In The Telepathy Tapes, we have a growing collection of data that appears to upend all that science had previously accepted about the ability of the mind. The studies are admittedly done at homes, but under scrupulous conditions, and to anyone who believes it could be a gigantic con job coordinated by people of the autistic community, well, that very notion is scientifically preposterous, in what it would take to show how that could possibly work.
Of course, countless people throughout history have known of and accepted, under different names or descriptions, this shared consciousness and the boundless nature of the connected whole that is the universe. Shamans, saints, mystics, poets, philosophers. Watch a murmuration of birds, a school of fish, an ant colony, or think of The Beatles, who Mick Jagger called “the four headed monster.” By that he meant they thought and acted with one mind. It wasn’t that they were telepathic, but that singular unity of purpose, which showed such astounding results in the originality of their music, points to the salient underlying truth that the reason we’re here is to connect. Not to dictate from a throne, which will always fail, but to unite everyone in a common wealth.

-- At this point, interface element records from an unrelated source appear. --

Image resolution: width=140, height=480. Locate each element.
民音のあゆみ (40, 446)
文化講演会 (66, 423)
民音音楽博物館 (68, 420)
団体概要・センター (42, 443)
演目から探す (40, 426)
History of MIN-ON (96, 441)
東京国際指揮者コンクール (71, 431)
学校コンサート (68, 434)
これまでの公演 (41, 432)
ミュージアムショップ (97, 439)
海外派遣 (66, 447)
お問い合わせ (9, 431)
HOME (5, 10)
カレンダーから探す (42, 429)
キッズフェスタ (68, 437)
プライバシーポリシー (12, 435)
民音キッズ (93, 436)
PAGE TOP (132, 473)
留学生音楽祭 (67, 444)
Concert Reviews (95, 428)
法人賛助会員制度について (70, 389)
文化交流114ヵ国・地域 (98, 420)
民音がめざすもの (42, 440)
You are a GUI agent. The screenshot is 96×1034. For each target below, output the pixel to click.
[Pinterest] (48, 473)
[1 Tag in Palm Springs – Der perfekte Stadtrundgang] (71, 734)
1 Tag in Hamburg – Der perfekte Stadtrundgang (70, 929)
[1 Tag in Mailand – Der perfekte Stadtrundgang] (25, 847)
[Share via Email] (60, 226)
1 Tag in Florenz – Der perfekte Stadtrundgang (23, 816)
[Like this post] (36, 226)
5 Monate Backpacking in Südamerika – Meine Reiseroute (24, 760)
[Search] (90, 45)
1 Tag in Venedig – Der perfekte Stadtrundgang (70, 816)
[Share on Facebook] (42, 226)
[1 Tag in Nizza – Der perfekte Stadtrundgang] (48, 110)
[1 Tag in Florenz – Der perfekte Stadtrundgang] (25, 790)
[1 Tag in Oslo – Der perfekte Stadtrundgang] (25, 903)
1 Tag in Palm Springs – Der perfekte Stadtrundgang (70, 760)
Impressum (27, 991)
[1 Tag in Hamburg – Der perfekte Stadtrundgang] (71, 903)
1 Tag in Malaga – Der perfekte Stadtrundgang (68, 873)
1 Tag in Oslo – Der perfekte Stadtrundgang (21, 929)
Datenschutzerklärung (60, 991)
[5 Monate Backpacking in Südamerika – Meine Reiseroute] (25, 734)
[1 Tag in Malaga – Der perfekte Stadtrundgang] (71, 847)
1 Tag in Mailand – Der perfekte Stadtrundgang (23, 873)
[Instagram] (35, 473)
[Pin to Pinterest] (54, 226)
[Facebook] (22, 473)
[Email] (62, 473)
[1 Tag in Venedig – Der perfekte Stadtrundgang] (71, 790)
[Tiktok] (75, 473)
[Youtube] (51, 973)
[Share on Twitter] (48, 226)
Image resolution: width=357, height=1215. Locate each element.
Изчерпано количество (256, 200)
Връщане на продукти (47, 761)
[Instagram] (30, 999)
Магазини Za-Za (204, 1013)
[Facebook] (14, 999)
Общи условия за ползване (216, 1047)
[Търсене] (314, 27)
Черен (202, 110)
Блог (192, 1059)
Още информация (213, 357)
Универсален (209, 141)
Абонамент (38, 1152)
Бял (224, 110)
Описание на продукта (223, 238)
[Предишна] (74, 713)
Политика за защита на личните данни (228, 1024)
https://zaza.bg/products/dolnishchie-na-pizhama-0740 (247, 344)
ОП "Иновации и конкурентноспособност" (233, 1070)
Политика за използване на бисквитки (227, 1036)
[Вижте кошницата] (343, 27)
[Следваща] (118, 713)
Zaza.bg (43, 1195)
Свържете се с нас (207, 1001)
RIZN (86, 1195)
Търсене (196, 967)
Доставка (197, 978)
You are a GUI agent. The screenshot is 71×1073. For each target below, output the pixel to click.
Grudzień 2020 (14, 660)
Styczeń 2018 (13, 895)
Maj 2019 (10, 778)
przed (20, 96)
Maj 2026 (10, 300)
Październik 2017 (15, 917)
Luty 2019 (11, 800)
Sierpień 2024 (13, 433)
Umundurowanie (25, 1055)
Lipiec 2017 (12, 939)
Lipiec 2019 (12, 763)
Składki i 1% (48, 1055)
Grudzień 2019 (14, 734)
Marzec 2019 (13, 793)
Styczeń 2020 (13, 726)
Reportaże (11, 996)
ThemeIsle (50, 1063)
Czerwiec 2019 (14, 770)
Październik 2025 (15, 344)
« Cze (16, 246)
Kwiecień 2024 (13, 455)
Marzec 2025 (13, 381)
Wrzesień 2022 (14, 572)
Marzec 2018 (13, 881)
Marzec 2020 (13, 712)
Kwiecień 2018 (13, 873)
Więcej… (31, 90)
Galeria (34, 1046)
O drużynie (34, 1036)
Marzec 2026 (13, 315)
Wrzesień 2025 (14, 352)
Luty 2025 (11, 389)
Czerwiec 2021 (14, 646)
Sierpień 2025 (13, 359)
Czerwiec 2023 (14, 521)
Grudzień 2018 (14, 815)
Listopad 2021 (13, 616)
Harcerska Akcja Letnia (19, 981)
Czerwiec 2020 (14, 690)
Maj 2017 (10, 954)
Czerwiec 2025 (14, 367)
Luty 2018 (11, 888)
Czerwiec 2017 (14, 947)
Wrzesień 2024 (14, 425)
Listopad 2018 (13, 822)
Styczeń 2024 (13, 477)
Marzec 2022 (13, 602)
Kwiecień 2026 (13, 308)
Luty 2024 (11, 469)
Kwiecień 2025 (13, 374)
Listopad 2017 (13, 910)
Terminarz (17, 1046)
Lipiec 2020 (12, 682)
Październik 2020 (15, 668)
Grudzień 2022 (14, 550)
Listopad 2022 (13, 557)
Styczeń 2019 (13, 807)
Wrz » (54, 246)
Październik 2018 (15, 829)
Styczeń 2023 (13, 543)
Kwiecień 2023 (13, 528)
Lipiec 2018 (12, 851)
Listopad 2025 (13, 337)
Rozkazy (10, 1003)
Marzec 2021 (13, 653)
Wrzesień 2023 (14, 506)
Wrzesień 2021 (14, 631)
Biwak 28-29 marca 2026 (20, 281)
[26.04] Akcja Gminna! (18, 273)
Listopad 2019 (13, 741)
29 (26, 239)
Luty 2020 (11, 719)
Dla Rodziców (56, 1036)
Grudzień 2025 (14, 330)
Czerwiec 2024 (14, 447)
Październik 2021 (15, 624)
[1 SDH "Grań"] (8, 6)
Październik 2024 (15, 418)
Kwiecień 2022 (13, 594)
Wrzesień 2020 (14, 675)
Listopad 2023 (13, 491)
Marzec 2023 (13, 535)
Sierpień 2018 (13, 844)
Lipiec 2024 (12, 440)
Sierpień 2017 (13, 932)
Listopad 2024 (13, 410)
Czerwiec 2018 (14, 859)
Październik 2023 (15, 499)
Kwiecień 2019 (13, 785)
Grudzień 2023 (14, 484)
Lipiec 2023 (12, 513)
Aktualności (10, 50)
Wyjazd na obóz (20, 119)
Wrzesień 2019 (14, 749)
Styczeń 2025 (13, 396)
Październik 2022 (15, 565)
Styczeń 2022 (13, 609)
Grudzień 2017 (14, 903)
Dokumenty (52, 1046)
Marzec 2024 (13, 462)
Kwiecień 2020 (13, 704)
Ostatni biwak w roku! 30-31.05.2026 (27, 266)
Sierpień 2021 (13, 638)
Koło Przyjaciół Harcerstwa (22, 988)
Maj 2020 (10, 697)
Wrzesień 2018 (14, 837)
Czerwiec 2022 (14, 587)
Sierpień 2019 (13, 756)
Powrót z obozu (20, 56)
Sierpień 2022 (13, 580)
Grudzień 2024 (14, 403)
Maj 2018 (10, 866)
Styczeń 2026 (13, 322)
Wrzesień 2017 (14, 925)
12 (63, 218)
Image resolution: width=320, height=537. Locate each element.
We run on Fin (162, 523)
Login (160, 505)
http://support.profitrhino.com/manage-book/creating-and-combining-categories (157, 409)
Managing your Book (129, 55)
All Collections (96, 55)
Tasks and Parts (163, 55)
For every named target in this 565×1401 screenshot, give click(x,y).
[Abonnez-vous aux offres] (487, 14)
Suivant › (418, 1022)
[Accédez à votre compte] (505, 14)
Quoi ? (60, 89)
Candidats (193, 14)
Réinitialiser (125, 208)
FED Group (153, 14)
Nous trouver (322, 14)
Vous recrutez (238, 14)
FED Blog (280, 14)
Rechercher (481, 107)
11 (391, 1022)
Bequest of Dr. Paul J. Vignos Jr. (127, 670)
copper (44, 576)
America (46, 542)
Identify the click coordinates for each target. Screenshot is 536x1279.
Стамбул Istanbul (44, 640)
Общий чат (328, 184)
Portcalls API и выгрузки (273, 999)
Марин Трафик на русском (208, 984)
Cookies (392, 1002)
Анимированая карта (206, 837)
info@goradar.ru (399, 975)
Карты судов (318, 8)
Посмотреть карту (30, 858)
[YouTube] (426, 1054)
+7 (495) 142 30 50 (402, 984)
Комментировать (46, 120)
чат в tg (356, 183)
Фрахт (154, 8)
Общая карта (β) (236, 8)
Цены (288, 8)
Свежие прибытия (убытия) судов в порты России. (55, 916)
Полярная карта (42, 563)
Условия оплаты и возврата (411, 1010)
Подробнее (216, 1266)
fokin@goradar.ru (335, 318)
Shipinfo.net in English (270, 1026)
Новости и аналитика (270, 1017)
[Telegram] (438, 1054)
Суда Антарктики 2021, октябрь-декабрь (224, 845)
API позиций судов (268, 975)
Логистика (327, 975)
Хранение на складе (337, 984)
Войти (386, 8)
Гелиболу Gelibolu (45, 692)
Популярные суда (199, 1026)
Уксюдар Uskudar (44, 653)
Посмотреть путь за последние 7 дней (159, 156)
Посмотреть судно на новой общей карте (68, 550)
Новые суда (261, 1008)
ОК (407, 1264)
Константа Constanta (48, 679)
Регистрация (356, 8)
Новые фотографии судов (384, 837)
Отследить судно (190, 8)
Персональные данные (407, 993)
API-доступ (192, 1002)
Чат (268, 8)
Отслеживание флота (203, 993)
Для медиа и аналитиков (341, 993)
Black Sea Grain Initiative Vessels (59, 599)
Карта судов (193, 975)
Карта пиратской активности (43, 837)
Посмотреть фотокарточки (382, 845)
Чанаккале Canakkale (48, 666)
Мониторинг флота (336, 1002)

I spoke about The Hill earlier. This is the big reveal, the mind-blowing fact. These kids meet. In a mental place they call The Hill, a psychic chat room, if you like, were they share thoughts, ideas, knowledge.
When asked about it by Ky Dickens, one of them told her that the place was protected by love, and they were powerful in that regard. If outsiders with bad intent were somehow able to come into The Hill, they could be dispatched.
Dickens said their description of love was this - Love is anything that unifies.
And so John Lennon, with his tortured heart, denied love as a child, who yearned for it so all through his life, was right.
All we need is love. Then the impossible isn’t.